アクセスやはてなスターが「励みになる」の文字通り、励みになる
――毎日日記を書くタイミングについて教えてください。
古賀さん
朝起きてすぐに、ばーっと書いています。本当にざーっと書いて、昼休みに1回推敲して、アップする。それがルーティンですね。私は朝がとても好きで、完全な朝型なので、朝にやっている感じですね。結構いいウォーミングアップになります。

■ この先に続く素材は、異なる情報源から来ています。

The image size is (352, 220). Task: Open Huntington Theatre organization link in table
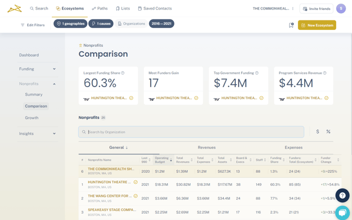point(109,182)
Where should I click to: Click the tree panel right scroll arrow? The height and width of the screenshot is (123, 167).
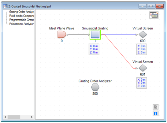[32, 117]
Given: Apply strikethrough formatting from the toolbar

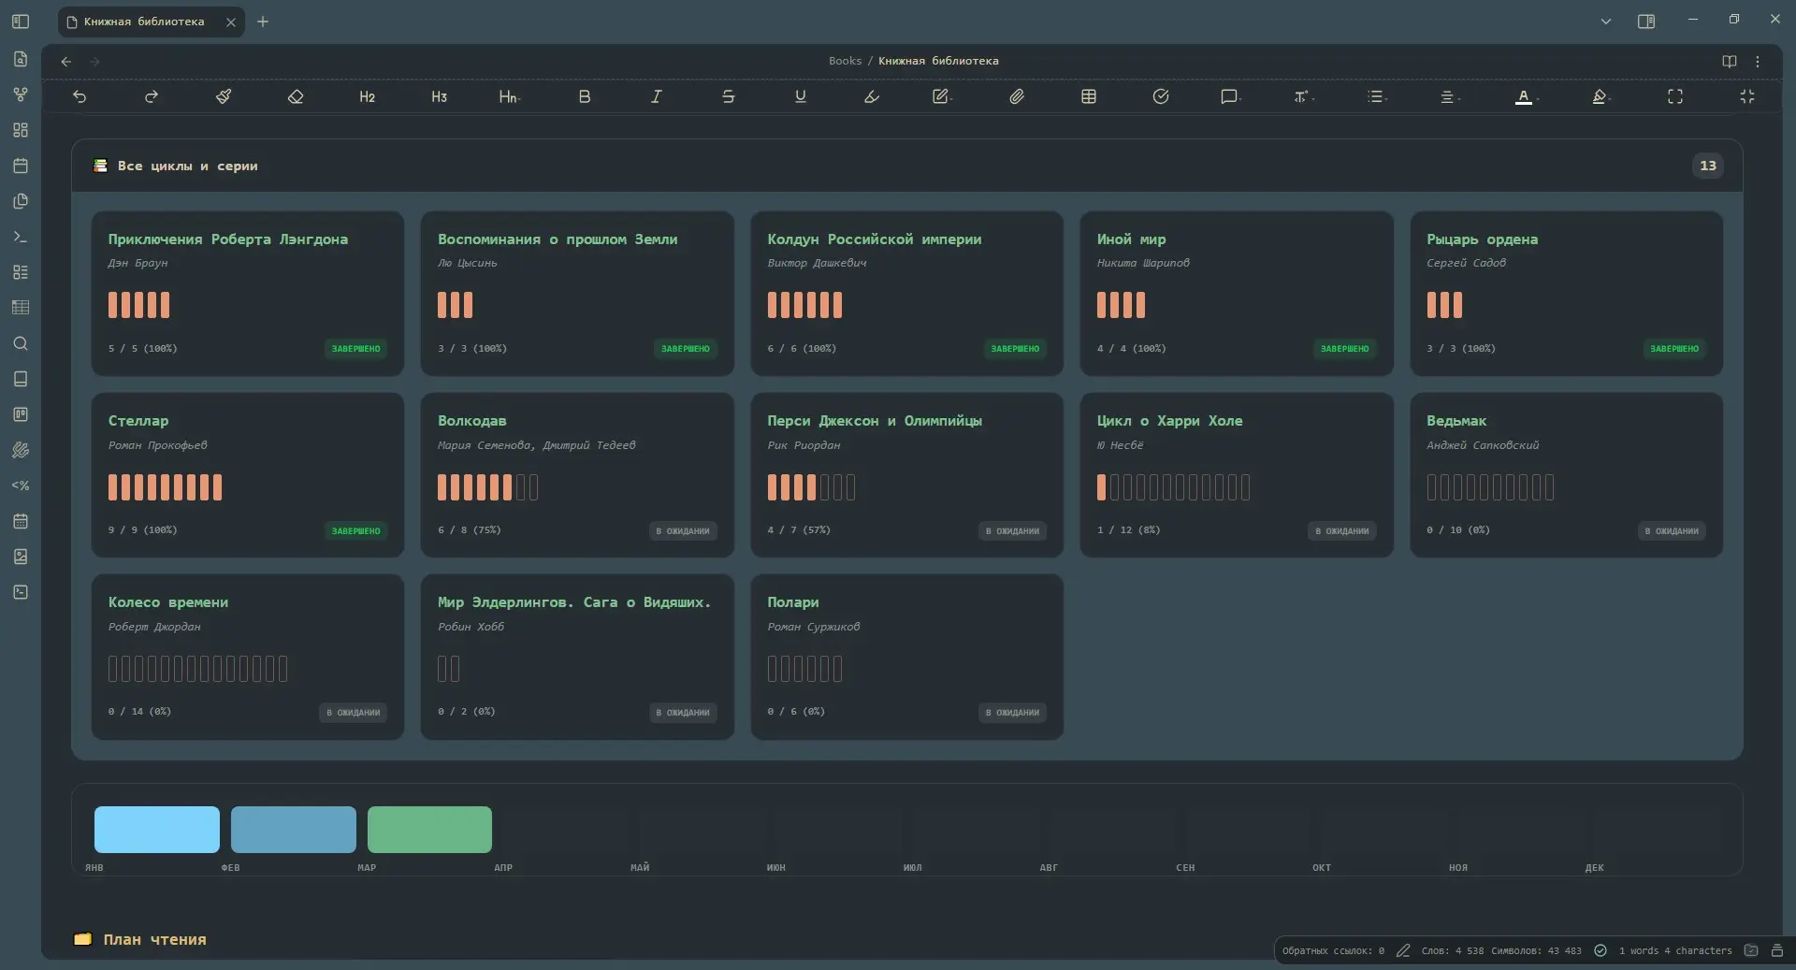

――書いてからいったん置くんですね。朝と昼それぞれ、どれくらいの時間をかけていますか?
古賀さん
できるだけ時間をかけずにやろうと思っているので、だいたい15~20分でいったん記事を書いて、昼に1回読んで、文章のねじれなどをチェックしたり、漢字を開いたりして、10分程度でアップします。日記は本当に楽ですね。たぶん文章の中で一番楽なんじゃないかって思っています。何しろ「日」の「記録」ですから、「日記」です!
4月19日の日記より。家庭の中の日常がつづられている
――毎日書くために工夫していることはありますか?
古賀さん
日々、常にメモを取っています。メモを取り始めたのはたぶん編集者になってからで、それからずっとメモを取っているので、それにプラスアルファして、仕事にはならないようなことでも「おっ」と思ったらちょっと書いておくようにしています。ツールにはEvernoteを使っています。あとはレシートの裏とか……。本当に走り書きですね。メモがないとたぶん日記は書けない気がしています。
メモを残すという行動は、仕事とかなり密接に関係しているのかなと思います。DPZでは割とノンジャンルのレポートを書いていて、何でも記事のネタになるので。「おっ」と思ったことを書いておくと助けになる、ということは昔から割とありました。
――紙のメモは残していらっしゃるんですか?
古賀さん
どんどん捨てます。終わったら捨てちゃいますね。
――日常生活についてあえてメモを取り、ブログで公開するモチベーションの基になるものは何でしょう。
古賀さん
自分でも「なんでだろう」って思うんですよね……。書くと読んでくださる方がいて承認欲求が満たされるという思いは結構しています。でもたぶんそれだけじゃなくて……何なんでしょうね? 「やってる感」はとてもありますね。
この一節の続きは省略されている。